Andrew Ranger (à l’extrême gauche) sur la piste de Jukasa il y a quelques semaines. Il tentera d’enfiler une deuxième victoire consécutive en fin de semaine.

Andrew Ranger en confiance à Chaudière

Andrew Ranger s’amène à l’Autodrome Chaudière en confiance. Non seulement est-il premier au championnat de la série canadienne de NASCAR après deux manches, mais il vient de remporter la course de Jukasa et il débarque à Vallée-Jonction à titre de champion défendant de l’épreuve.

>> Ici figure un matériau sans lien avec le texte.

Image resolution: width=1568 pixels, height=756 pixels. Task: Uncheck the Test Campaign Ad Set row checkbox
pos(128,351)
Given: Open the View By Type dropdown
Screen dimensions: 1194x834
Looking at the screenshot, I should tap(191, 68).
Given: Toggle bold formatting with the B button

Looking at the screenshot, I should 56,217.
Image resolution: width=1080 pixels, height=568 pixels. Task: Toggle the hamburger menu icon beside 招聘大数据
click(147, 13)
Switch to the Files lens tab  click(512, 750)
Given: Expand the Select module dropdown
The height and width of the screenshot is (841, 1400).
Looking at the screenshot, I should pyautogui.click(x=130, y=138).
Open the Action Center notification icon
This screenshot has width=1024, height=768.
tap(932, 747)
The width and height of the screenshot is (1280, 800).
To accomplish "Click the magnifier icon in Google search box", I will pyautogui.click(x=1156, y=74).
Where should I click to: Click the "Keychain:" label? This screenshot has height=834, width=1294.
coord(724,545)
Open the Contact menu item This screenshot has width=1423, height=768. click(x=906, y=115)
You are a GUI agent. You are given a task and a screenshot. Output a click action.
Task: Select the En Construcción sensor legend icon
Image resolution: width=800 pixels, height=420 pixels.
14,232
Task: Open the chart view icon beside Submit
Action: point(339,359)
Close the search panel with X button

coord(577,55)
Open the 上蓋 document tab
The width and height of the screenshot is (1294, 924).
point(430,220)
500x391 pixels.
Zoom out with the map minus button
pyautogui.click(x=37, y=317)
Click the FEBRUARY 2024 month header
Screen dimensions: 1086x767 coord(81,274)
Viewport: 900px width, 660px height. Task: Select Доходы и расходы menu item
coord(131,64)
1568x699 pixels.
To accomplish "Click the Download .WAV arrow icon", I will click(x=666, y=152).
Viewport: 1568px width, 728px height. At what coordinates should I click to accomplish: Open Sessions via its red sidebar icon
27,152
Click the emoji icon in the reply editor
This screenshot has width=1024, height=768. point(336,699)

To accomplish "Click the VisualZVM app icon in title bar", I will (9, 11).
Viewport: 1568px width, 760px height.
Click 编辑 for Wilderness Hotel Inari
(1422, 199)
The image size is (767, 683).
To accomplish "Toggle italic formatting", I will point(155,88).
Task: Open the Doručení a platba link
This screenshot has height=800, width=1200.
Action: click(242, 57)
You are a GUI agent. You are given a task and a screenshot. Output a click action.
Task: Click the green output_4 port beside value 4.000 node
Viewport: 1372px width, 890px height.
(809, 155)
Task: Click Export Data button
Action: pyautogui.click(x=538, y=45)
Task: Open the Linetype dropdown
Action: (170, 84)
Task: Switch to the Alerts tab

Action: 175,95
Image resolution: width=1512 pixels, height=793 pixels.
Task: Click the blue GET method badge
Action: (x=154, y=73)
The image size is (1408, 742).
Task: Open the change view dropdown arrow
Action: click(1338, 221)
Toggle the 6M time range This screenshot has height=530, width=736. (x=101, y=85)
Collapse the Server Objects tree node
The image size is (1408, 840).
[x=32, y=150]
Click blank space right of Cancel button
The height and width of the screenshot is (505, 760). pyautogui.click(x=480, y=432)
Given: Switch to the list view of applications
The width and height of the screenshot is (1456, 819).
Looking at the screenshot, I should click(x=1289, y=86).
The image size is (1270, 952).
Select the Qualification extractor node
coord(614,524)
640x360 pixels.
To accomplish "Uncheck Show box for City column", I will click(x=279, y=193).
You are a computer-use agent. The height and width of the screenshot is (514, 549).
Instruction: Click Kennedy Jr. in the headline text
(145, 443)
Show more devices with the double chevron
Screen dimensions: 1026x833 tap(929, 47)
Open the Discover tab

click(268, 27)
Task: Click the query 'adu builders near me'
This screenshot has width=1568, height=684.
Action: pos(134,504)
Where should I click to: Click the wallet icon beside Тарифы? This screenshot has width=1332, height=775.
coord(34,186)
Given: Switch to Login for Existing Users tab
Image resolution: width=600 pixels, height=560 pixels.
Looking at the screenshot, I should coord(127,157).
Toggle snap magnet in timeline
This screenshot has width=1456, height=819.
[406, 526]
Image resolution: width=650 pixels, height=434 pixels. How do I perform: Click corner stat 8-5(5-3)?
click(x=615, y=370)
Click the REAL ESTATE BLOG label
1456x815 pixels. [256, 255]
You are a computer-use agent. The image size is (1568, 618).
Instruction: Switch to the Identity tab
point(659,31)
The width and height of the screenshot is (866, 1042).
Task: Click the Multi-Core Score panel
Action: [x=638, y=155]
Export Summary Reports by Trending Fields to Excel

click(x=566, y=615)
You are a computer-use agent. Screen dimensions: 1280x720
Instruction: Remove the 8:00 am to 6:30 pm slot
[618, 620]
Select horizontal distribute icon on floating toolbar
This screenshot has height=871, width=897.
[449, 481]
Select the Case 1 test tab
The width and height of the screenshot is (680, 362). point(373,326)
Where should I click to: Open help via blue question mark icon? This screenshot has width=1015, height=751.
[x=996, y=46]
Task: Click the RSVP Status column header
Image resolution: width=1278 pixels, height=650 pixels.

Il y a un an, le pilote originaire de Roxton Pond l’avait emporté sur le petit ovale de Chaudière avant de triompher dans les rues de Toronto. C’est après que les problèmes avaient commencé.

« J’aime courir à Chaudière, une piste sur laquelle je suis à l’aise, explique Ranger. Par contre, sur un petit tracé comme celui-là, tu ne sais jamais ce qui peut arriver. Si on a une bonne voiture, on va pousser fort. Si c’est le contraire, on ne poussera pas pour rien et on va être patient. »

Mais sa voiture, jusqu’ici, est particulièrement compétitive. Sur circuit routier comme sur ovale.

« J’ai confiance, c’est clair. Mais après toutes ces années, je sais qu’il faut toujours rester calme, qu’il ne faut jamais s’exciter. »

Lessard, l’attraction

L’épreuve de samedi (prévue pour débuter à 17 h 30) marquera les débuts en série Pinty’s du jeune Raphaël Lessard, probablement le pilote de stock-car le plus prometteur au pays. À 17 ans, le Beauceron partage son temps cette année entre les camionnettes de NASCAR (il a fini neuvième en Iowa il y a deux semaines), la série K & N, toujours de NASCAR, la série ARCA et les séries de late models.

« Raphaël a déjà fait un stage à mon école de pilotage à Sanair, a souligné Ranger. Il a énormément de talent, c’est un bon garçon et je sais qu’il est très excité en pensant à la course de Chaudière. J’ai hâte de voir comment il va se débrouiller à travers les vieux pros, mais je ne m’inquiète pas pour lui ! »

Lessard, qui n’a jamais caché son admiration pour Ranger, roulera à bord d’une voiture de Dumoulin Compétition (Louis-Philippe et Jean-François). Autrement dit, il aura ce qu’il faut pour s’imposer.